Teatro San Carlo

I/24

Mosč in Egitto

Azione tragico-sacra in three acts by
ANDREA LEONE TOTTOLA

First performance:
Naples - Teatro San Carlo
5 March 1818  

Critical Edition by
CHARLES S. BRAUNER

FONDAZIONE ROSSINI PESARO
2004

Finalist, Claude Palisca Award of the American Musicological Society, 2005

CHARACTERS:
FARAONE, King of Egypt, bass
AMALTEA, his wife, soprano
OSIRIDE, heir to the throne, tenor
ELCIA, a Hebrew, his secret wife, soprano
MAMBRE, tenor
MOSČ, bass
ARONNE, tenor
AMENOFI, sister of Aronne, mezzo-soprano
Mixed chorus of Hebrews and Egyptians

The scene is laid in Egypt

Instrumentation: 2 Flutes/2 Piccolos, 2 Oboes, 2 Clarinets, 2 Bassoons, 4 Horns, 2 Trumpets, 3 Trombones, Serpent, Timpani, Bass Drum, Cymbals, Triangle, Banda Turca, Harp, Strings. Onstage: Band (Piccolo, Quartino, 4 Clarinets, 2 Horns, 4 Trumpets, 2 Trombones, Serpent, Bass Drum)
Performance time: 2h 30m

Rossini's Mosè in Egitto belongs to the genre of staged oratorio cultivated in Italy in the eighteenth and early nineteenth centuries for performance during Lent. Essentially a three-act opera seria on a biblical subject, it tells the story of the Exodus of the Israelites from Egypt under the leadership of Moses and includes three of the ten plagues suffered by the Egyptians because of Pharaoh's refusal to liberate the Israelites. In addition, the librettist (Tottola), borrowing from an eighteenth-century drama, inserted a love affair between Pharaoh's son (Osiride) and an Israelite girl (Elcia); Osiride, not wishing to lose Elcia (who has become his wife), incites Pharaoh's obstinacy, which leads to Osiride's death (as part of the final plague, the slaying of the first-born).
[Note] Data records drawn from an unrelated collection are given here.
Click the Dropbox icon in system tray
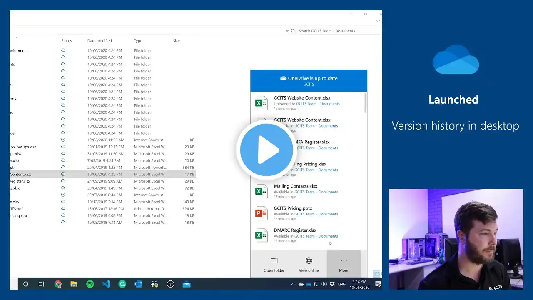Viewport: 533px width, 300px height. point(332,284)
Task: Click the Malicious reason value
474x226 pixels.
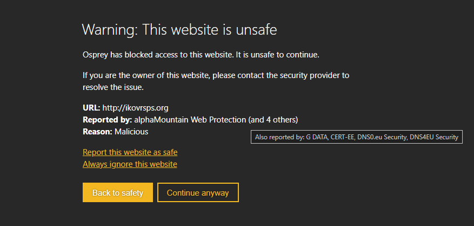Action: [x=131, y=132]
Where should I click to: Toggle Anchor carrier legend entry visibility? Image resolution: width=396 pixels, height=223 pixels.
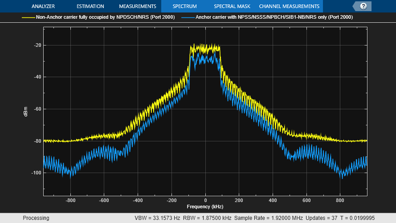pos(274,17)
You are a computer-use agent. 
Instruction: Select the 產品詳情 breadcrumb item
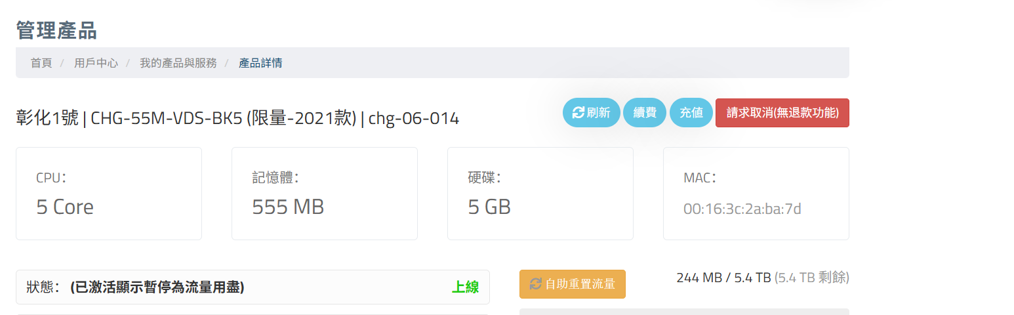(x=260, y=63)
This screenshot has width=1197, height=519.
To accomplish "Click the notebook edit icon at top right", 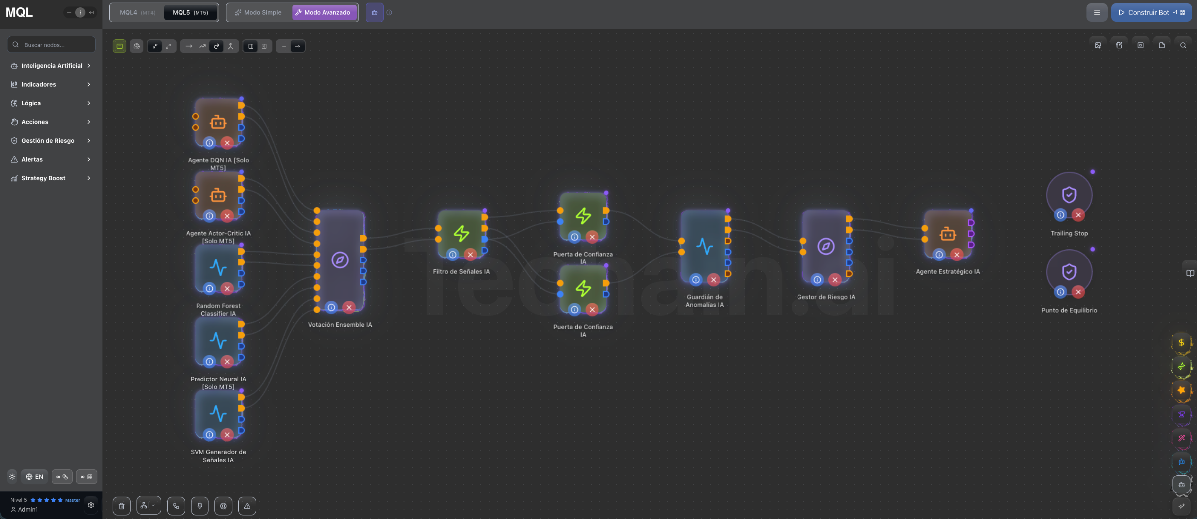I will pyautogui.click(x=1119, y=45).
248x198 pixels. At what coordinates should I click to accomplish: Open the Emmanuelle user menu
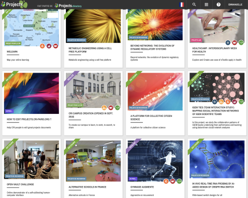pos(235,4)
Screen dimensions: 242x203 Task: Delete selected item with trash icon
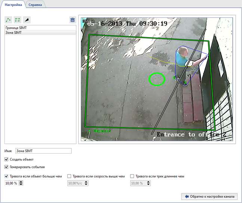coord(72,20)
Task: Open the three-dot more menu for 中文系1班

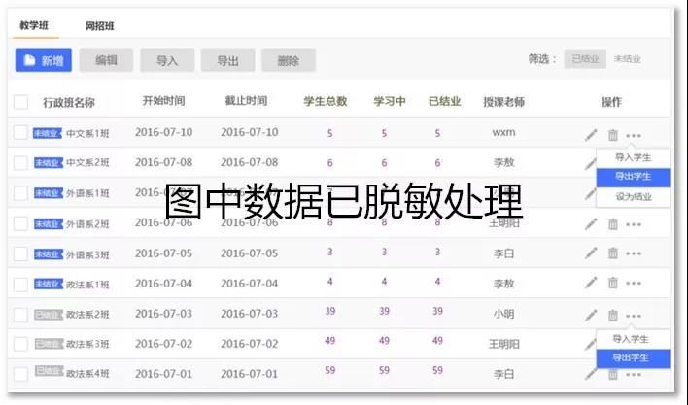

The opera opens without an overture: three octave C's in the orchestra are followed by the plague of darkness in a stark ensemble in C minor built over a repeated orchestral figure. The return to light in the next number occurs over a C-major chord. Each act contains a long ensemble in strophic or near-strophic form: the reaction to the return of light, the reaction to the discovery of the love between Elcia and Osiride, and the hymn of praise by the Israelites just before they cross through the Red Sea. The last two of these ensembles, "Mi manca la voce" and the preghiera "Dal tuo stellato soglio," were the most popular pieces in the opera in the nineteenth century, and George Bernard Shaw, no Rossinian, had the highest praise for "Dal tuo stellato soglio." The opera also features a duet for Elcia and Osiride and one for Osiride and Pharaoh and an extended aria for Elcia (Osiride's death occurs in the middle of it). The ending, an orchestral passage accompanying the drowning of the Egyptians in the Red Sea and the calming of the sea afterwards, repeats the C minor to C major progression of the beginning of Act I.

The critical edition reproduces the opera as it existed in 1820. The original third act is found only in the libretto of 1818; no music survives. Rossini revised this act in 1819 after the original version had proved difficult to stage and had met with the audience's derision (the premiere was otherwise a great success). "Dal tuo stellato soglio" is part of this revision. The opera also originally had an aria for Pharaoh composed by Rossini's friend Michele Carafa; in 1820, Rossini wrote his own aria, and Carafa's was removed. However, in the nineteenth century the opera was almost always performed with Carafa's aria, and this is included in an appendix to the edition. The edition also includes ornamentation that was used in Paris in some of the numbers as well as detailed information on performances of the opera in Paris from 1822 to 1840.